Foi necessário convencer o suinicultor que a patologia observada podia estar vinculada a um pequeno erro de medida generalizada nas explorações, a transição alimentar. Também era necessário que o próprio veterinário se convencesse que não existes uma única estratégia possível: todas têm vantagens e inconvenientes e/ou limitações e algumas delas são complementares.

As recomendações afectam a:

1- A duração da distribuição do alimento de 1ª idade (limite: deve estar ajustado à idade segundo o peso). Em qualquer caso, se é demasiado larga, a passagem ao alimento de 2ª idade equivale quase a um segundo desmame.

2- A textura do alimento (limite: uma compatibilidade da apresentação dos dois alimentos aumenta o preço): não há muito a eleger (grânulo e logo farinha, granulado fino e logo granulado mais grosso).

3- Escolher o alimento de 1ª idade (limite: redução do crescimento se se diminui a diferença entre as duas rações): é uma eleição que deve tomar-se tendo em conta indicadores zootécnicos (crescimento).

4- Escolher o alimento de 2ª idade para torná-lo mais compatível con o de 1ª idade (limite: o preço): igual que no caso da ração de 1ª idade, é uma eleição que deve tomar-se tendo em conta indicadores zootécnicos (crescimento).

5- Escolher um alimento intermédio (limite: maneio mais difícil): a sua eleição será feita em função dos objectivos zootécnicos estabelecidos pelo produtor.

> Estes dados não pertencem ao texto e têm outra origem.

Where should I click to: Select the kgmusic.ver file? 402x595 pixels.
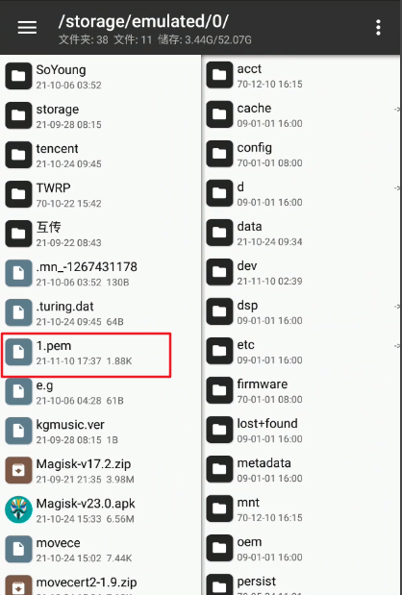click(101, 431)
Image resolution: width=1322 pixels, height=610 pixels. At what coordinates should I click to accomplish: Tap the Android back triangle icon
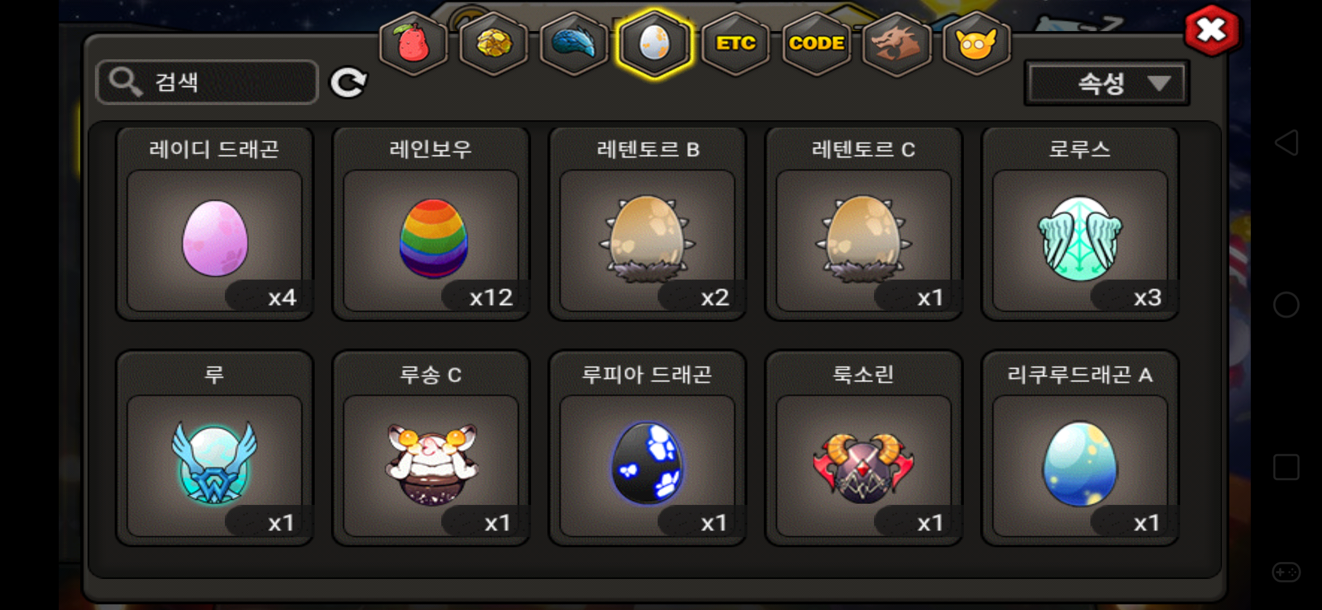click(1286, 143)
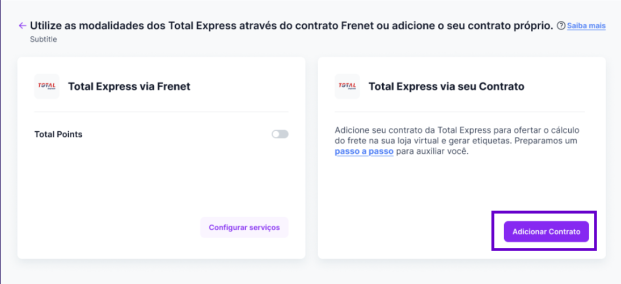Click the para auxiliar você text
Image resolution: width=621 pixels, height=284 pixels.
tap(433, 152)
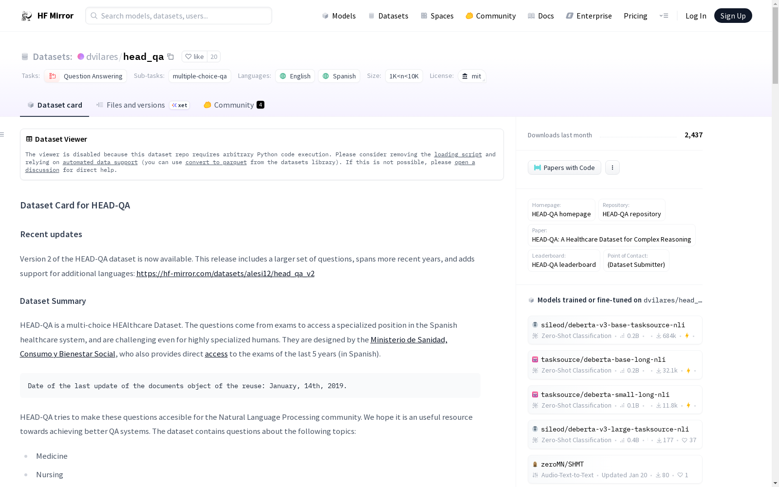Click the globe icon on the English tag
The width and height of the screenshot is (779, 487).
[x=283, y=76]
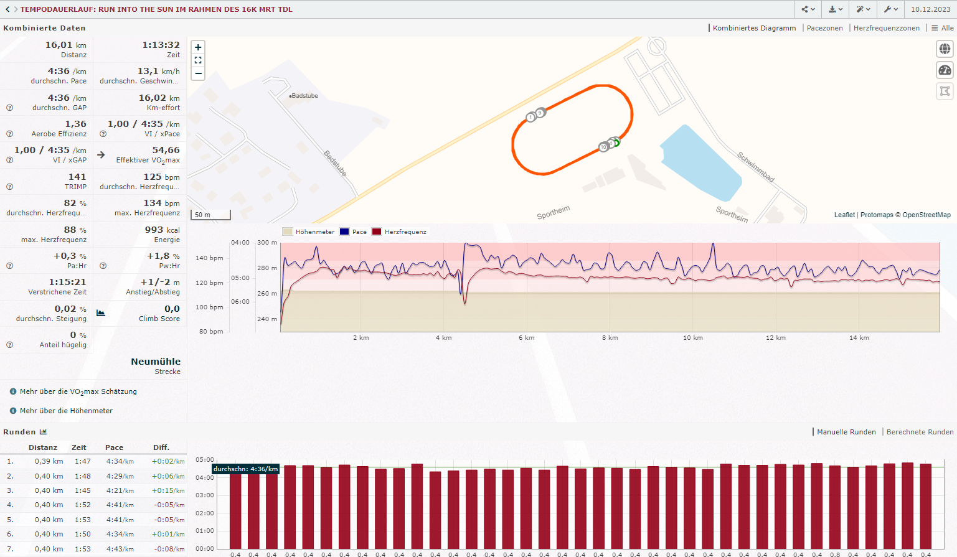Click the polygon segment icon on map
This screenshot has width=957, height=557.
tap(945, 91)
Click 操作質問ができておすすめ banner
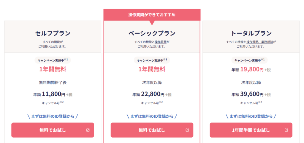This screenshot has height=143, width=304. (152, 15)
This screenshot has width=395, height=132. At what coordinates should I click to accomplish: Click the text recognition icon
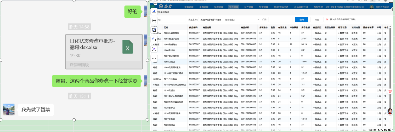[154, 49]
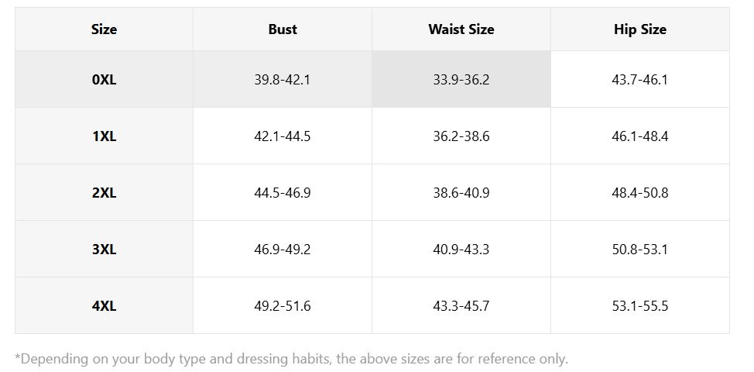The image size is (754, 372).
Task: Select the 3XL size row label
Action: 104,249
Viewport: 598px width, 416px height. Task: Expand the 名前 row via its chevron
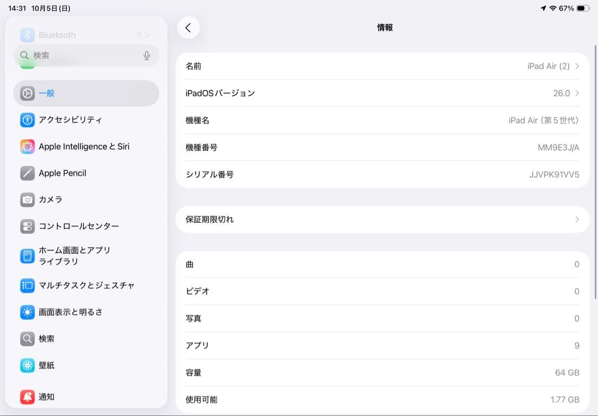(578, 65)
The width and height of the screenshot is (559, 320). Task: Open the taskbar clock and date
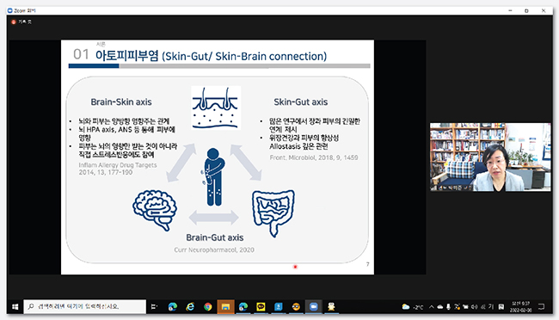520,307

6- Medicação (limite: não existe outra eleição que medicar através da água de bebida durante o período de risco).


Comentários



O caso deste mês, já há mais de 2 anos que afectava uma exploração de ciclo fechado de 200 mães situada na Bretanha francesa.

Na exploração, com um maneio em 7 bandas e desmame aos 28 dias de vida, observava-se desde há muito tempo uma patologia digestiva a meados da permanência nas baterias, concretamente aos 4 a 5 dias após a retirada da transição alimentar, com aparecimento de mortalidade repentina com desidratação intensa e muito rápida em leitões com muito bom aspecto.

O diagnóstico "básico" de colitoxicose foi substancialmente afinado. Com efeito, trata-se de uma patologia:

  • "acidental" infecciosa mas não contagiosa.
  • dita "de transição".
  • que se inscreve no "síndrome de fazer as coisas demasiado bem feitas".
  • verdadeiramente contra-intuitiva dado que a transição se estabelece normalmente para contrapôr os desequilibrios alimentares.

Esta patologia obriga a utilizar os conhecimentos de etologia e esquecer por um tempo o microscópio e as placas de Petri!

Observação do redactor: o veterinário que nos proporcionou este caso plasmou durante o mês o desenvolvimento da sua exposição permitindo a evolução do "diagnóstico de base" (colitoxicose) para o de uma "patologia acidental de transição". É por isso que, excepcionalmente, o comentário do mês é reduzido e tem por objectivo, sobretudo, suscitar reflexões e um debate, tanto por parte dos suinicultores como dos veterinários.